TEXTO PROPORCIONADO:
*****

En los último años y cada vez más se ha puesto de moda el veraneo en casas rurales. Se mantienen las preferencias del veraneante en la playas, en la montaña y aumenta el interés por conocer lugares más allá de nuestras fronteras; si es en un país exótico, mejor que mejor. No obstante –vuelvo al principio- se incrementa la tendencia hacia el medio rural y las casas que en él se han adaptado para recibir el turismo de verano y casi siempre el de las demás estaciones.


-”Hemos pasado el fin de semana en una casa rural. Estupendo, oye, pero hay que reservar con mucho tiempo de antelación. Si podéis no perder la ocasión, es como si te fundieras con la naturaleza”-.


Todo el mundo que ha experimentado este estilo de turismo rural habla maravillas de él. Para nada voy a poner en entredicho nada que suponga un acercamiento a la naturaleza, pero opino que es una naturaleza light, descafeinada. No por ella, la pobre, que no ha hecho nada para degradarse, sino por parte de los que la han tratado de acicalar y presentarla llena de oropeles, cuando ella es tan sencilla. Y limpia, como los chorros del oro.


-”Pues nos daban un desayuno con pan cocido allí mismo que no veas, tú. De muerte. Y el chorizo de matanza propia, no veas cómo estaba; con su vinito de la tierra…de lo más guay”-.


Todo esto que ahora descubren las nuevas generaciones me trae a la memoria las vacaciones de mi infancia y preadolescencia.

*****

Datos de ubicación de palabras y elementos
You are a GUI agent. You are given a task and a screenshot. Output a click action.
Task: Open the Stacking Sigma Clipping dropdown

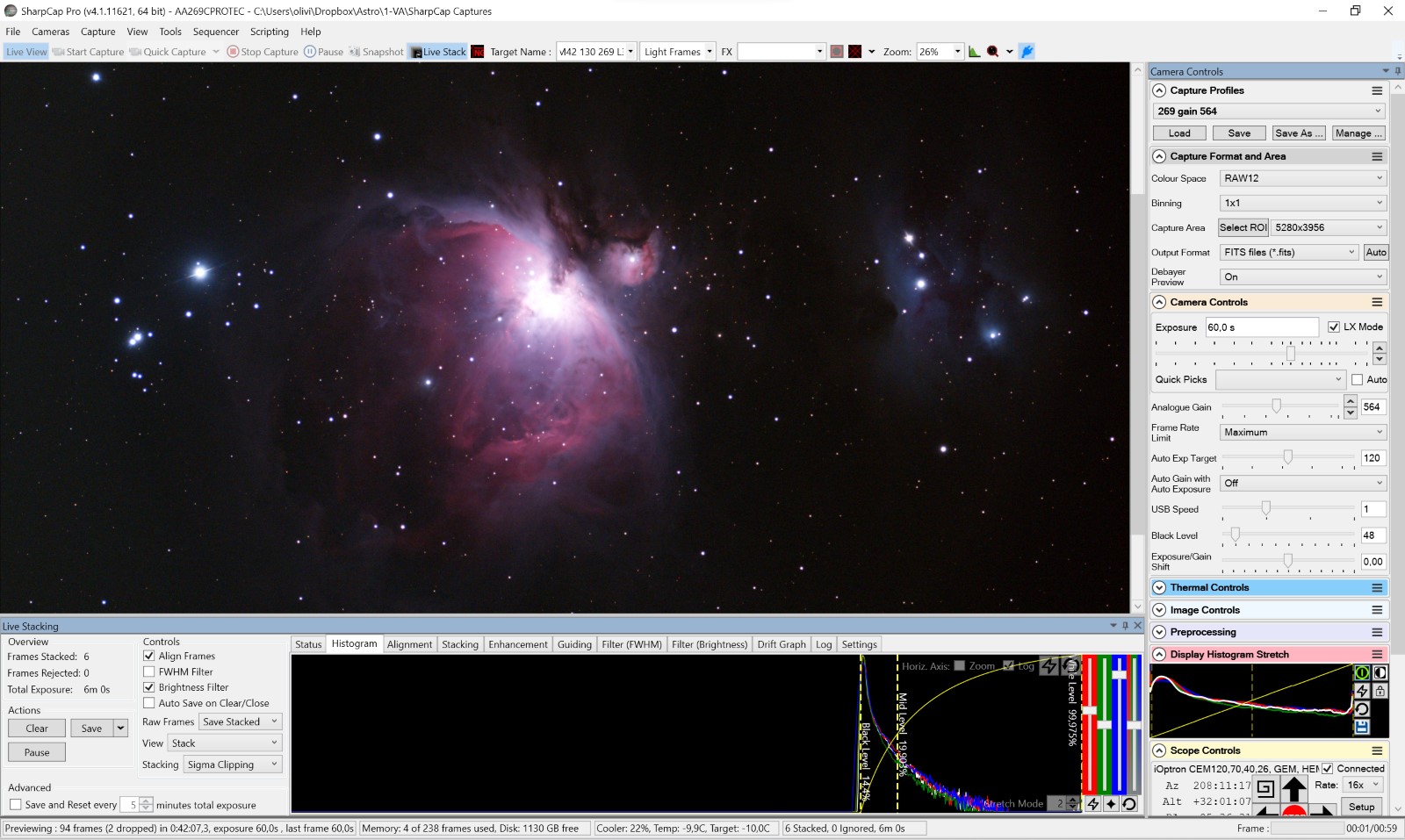click(233, 765)
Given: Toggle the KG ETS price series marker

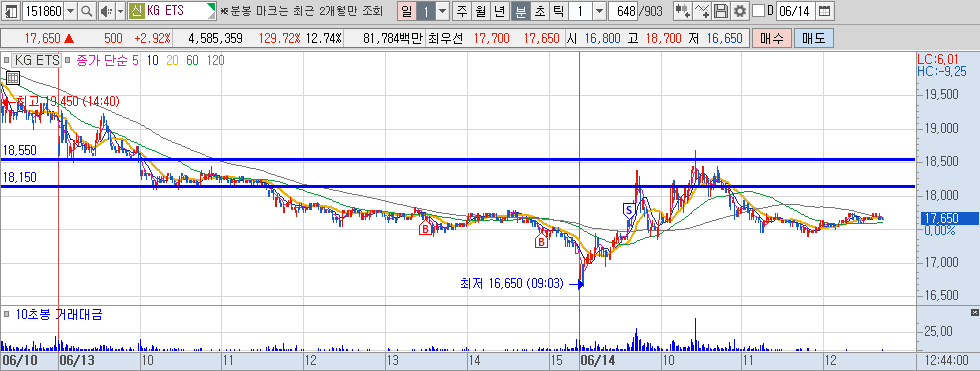Looking at the screenshot, I should pos(6,61).
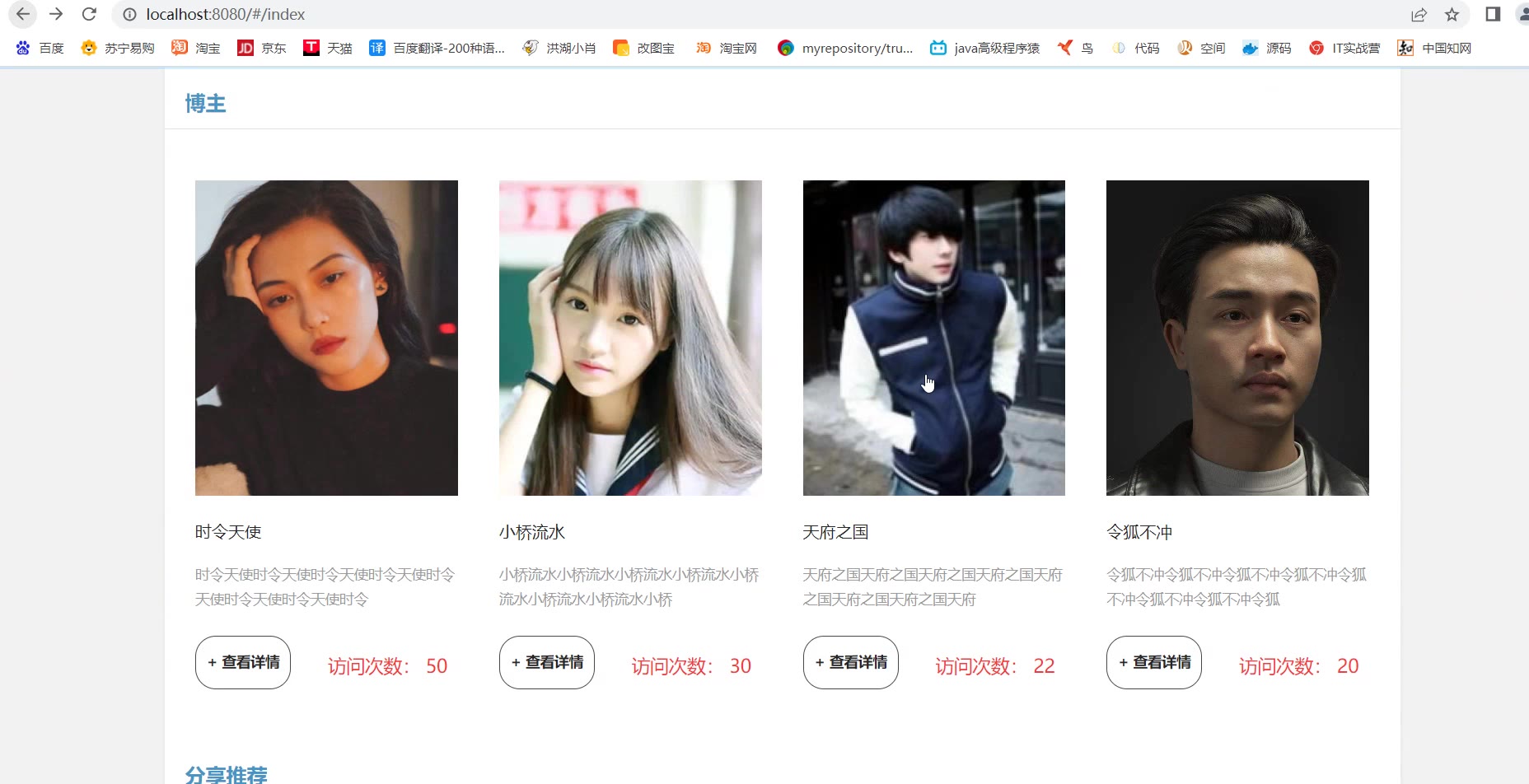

*****

ENUNCIADO DE LA TAREA:
Responde estas preguntas sobre el texto del turismo rural:
(a) ¿Qué hay que hacer con mucho tiempo de antelación para pasar el fin de semana en una casa rural?
(b) ¿Con qué dos adjetivos califica el texto la naturaleza que ofrece este estilo de turismo?
(c) ¿Qué embutido se menciona junto al pan cocido allí mismo en el desayuno?

RESPUESTA AL EJERCICIO:
(a) Hay que reservar.
(b) La califica de "light" y "descafeinada".
(c) Se menciona el chorizo de matanza propia.